Mormonism describes itself as falling within world Christianity, but as a distinct restored dispensation; it characterizes itself as the only true form of the Christian religion since the time of a "Great Apostasy" that began not long after the ascension of Jesus Christ. According to Mormons this apostasy involved the corruption of the pure, original Christian doctrine with Greek and other philosophies, and followers dividing into different ideological groups. Additionally, Mormons claim the martyrdom of the Apostles led to the loss of Priesthood authority to administer the Church and its ordinances.

Mormons believe that God re-established the 1st-century early Christian church as found in the New Testament through the restoration of Joseph Smith. In particular, Mormons believe that angels such as Peter, James, John, and John the Baptist appeared to Joseph Smith and others and bestowed various Priesthood authorities on them. Mormons thus believe that their Church is the "only true and living church" because divine authority was restored to it through Smith.
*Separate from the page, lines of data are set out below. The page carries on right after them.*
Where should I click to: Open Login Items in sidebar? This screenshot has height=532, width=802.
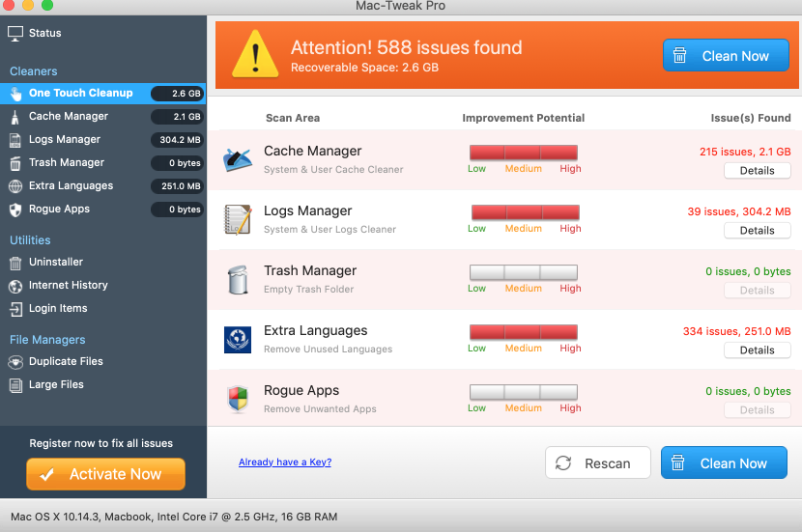[x=58, y=309]
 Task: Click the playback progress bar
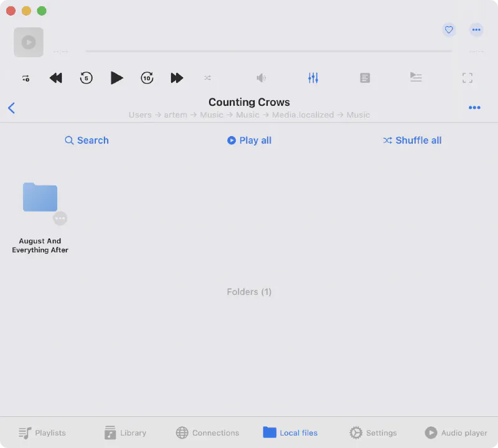268,51
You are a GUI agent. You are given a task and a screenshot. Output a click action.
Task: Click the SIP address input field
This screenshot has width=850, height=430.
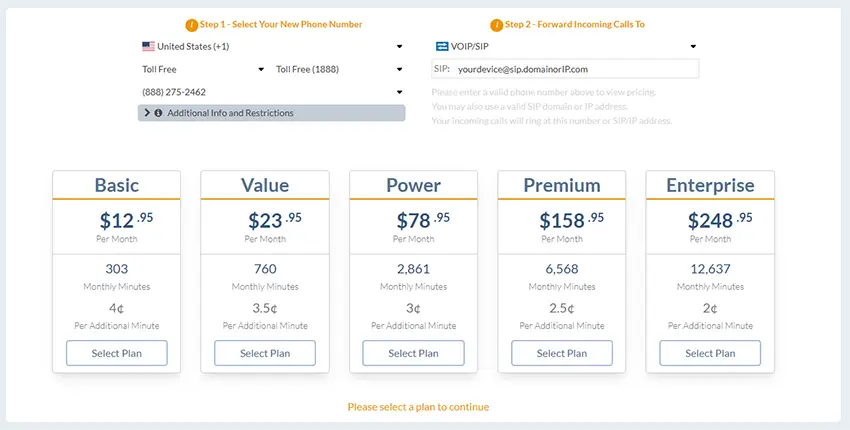point(575,69)
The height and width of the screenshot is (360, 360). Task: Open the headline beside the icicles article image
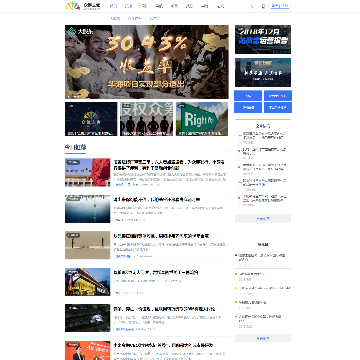[x=157, y=200]
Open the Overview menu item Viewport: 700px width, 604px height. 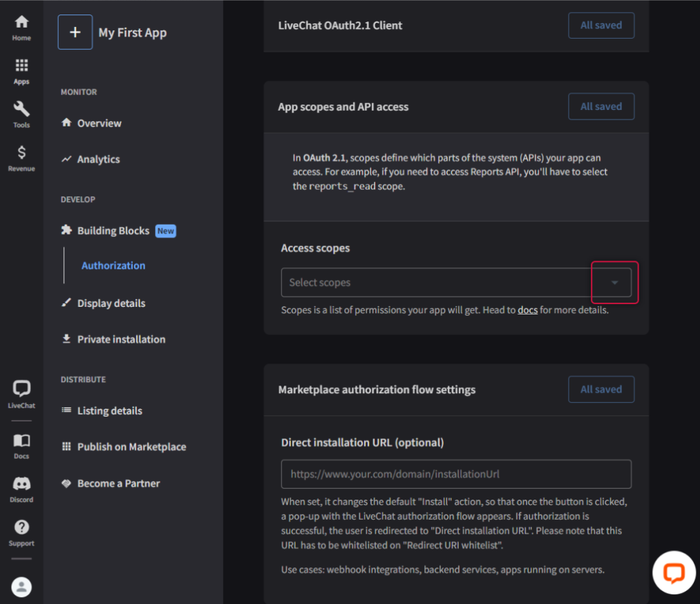(99, 123)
In addition, Mormons believe that Smith and his legitimate successors are modern prophets who receive revelation from God to guide the church. They maintain that other Christian religions have a portion of the truth and are guided by the light of Christ.

===Cosmology===

Smith's cosmology is laid out mostly in Smith's later revelations and sermons—particularly the Book of Abraham, the Book of Moses, and the King Follett discourse. Mormon cosmology presents a unique view of God and the universe and places high importance on human agency. In Mormonism, life on earth is just a short part of an eternal existence. Mormons believe that in the beginning, all people existed as spirits or "intelligences" in the presence of God. In this state, God proposed a plan of salvation whereby they could progress and "have a privilege to advance like himself." The spirits were free to accept or reject this plan, and a "third" of them, led by Satan rejected it. The rest accepted the plan, coming to earth and receiving bodies with an understanding that they would experience sin and suffering.

In Mormonism, the central part of God's plan is the atonement of Jesus Christ. Mormons believe that one purpose of earthly life is to learn to choose good over evil. In this process, people inevitably make mistakes, becoming unworthy to return to the presence of God. Mormons believe that Jesus paid for the sins of the world and that all people can be saved through his atonement. Mormons accept Christ's atonement through faith, repentance, formal covenants or ordinances such as baptism, and consistently trying to live a Christ-like life.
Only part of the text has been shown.